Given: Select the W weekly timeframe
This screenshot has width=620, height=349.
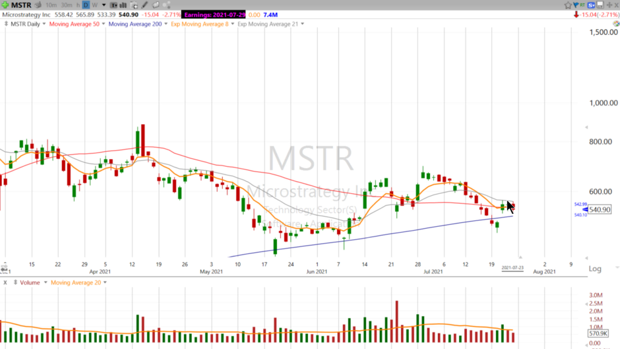Looking at the screenshot, I should [95, 5].
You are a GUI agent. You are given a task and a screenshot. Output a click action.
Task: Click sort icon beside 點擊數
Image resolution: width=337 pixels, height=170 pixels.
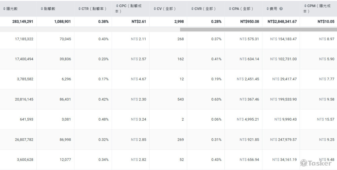[x=41, y=9]
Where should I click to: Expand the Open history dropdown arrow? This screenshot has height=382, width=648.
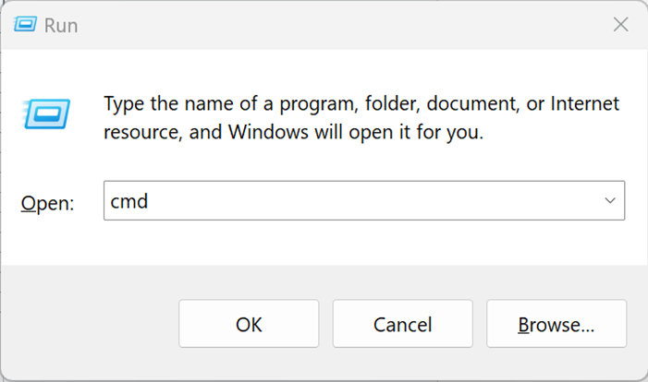pyautogui.click(x=610, y=200)
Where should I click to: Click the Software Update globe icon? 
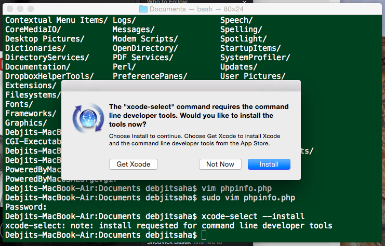[x=85, y=117]
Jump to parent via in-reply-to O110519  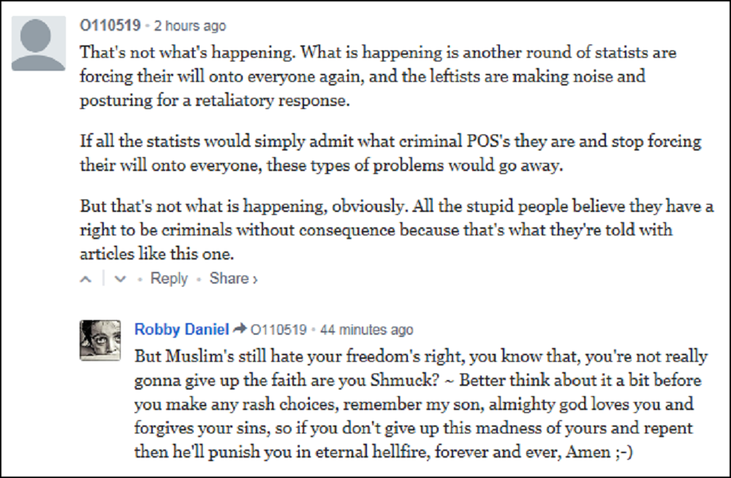click(279, 330)
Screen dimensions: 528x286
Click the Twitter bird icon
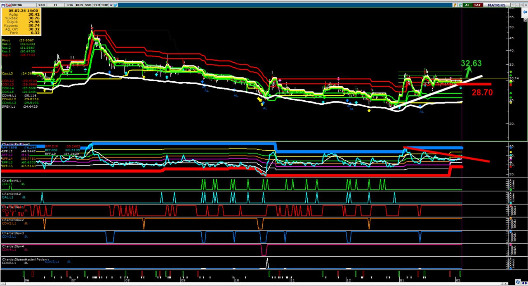tap(116, 5)
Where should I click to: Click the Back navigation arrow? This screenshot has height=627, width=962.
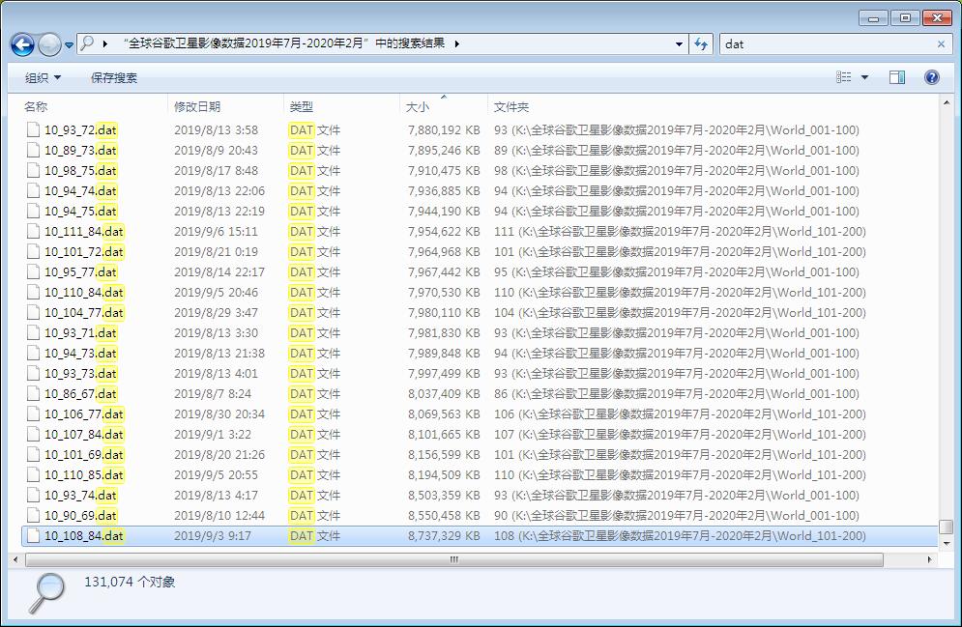point(21,44)
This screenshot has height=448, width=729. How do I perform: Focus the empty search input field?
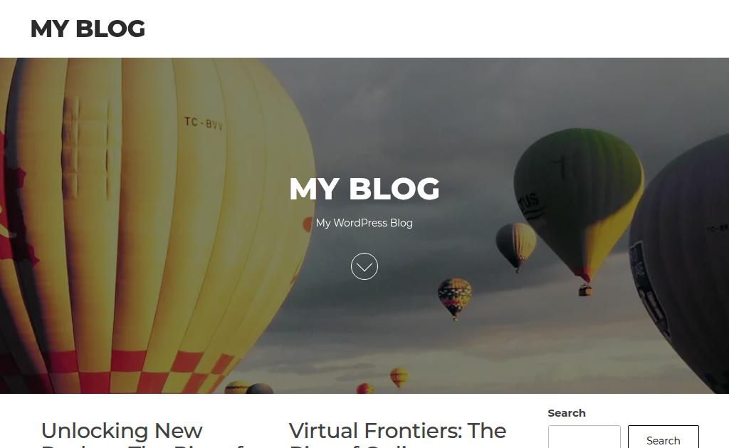click(584, 437)
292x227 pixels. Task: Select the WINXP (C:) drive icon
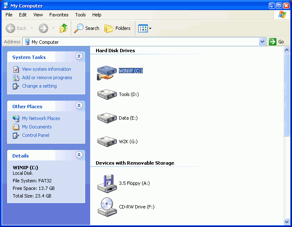point(107,72)
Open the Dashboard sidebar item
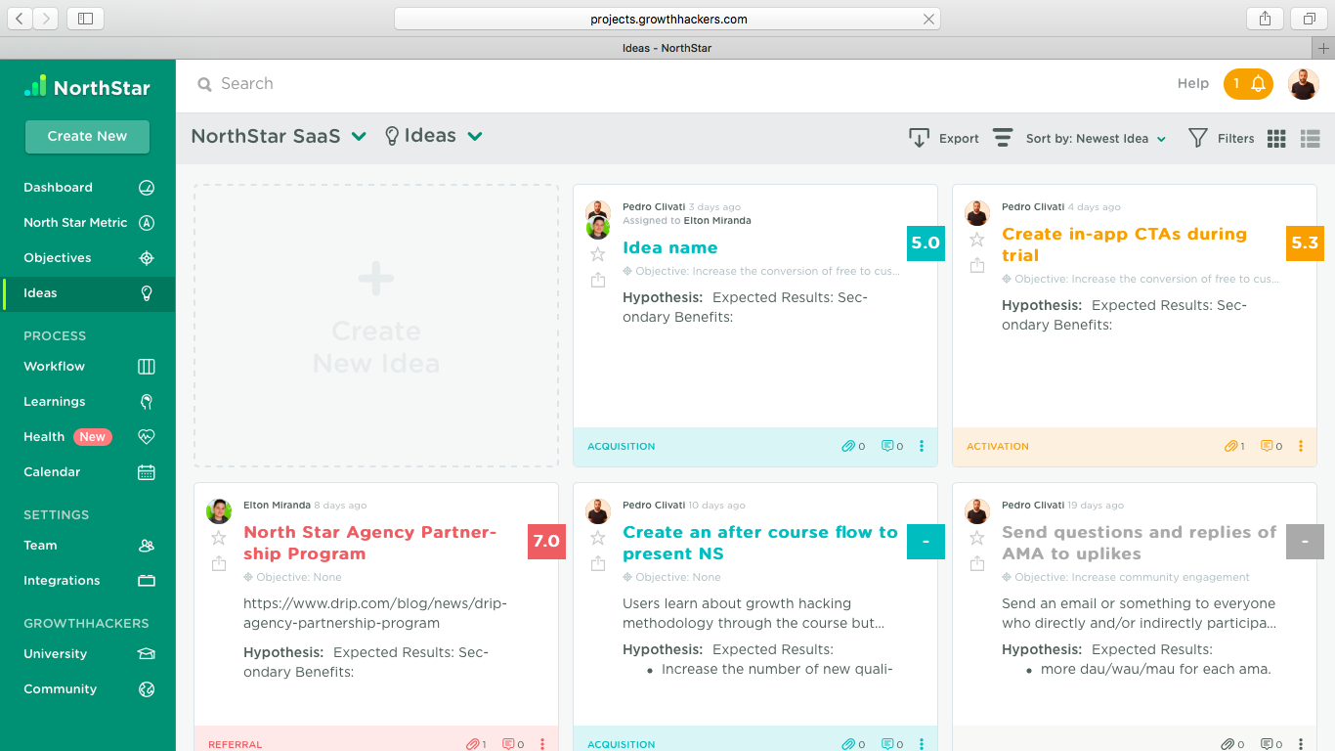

● ● ●

## Exercise instructions
From the line that contains "Screen dimensions: 528x286" to the last line of the data above, inclusive, transcribe every line exactly and only those lines, omitting pictures.

## Response to this task
Screen dimensions: 528x286
Click the Twitter bird icon
tap(116, 5)
Where should I click to: Click the Back navigation arrow? This screenshot has height=627, width=962.
point(21,44)
This screenshot has height=448, width=729. How do I perform: Focus the empty search input field?
click(584, 437)
292x227 pixels. Task: Select the WINXP (C:) drive icon
point(107,72)
Open the Dashboard sidebar item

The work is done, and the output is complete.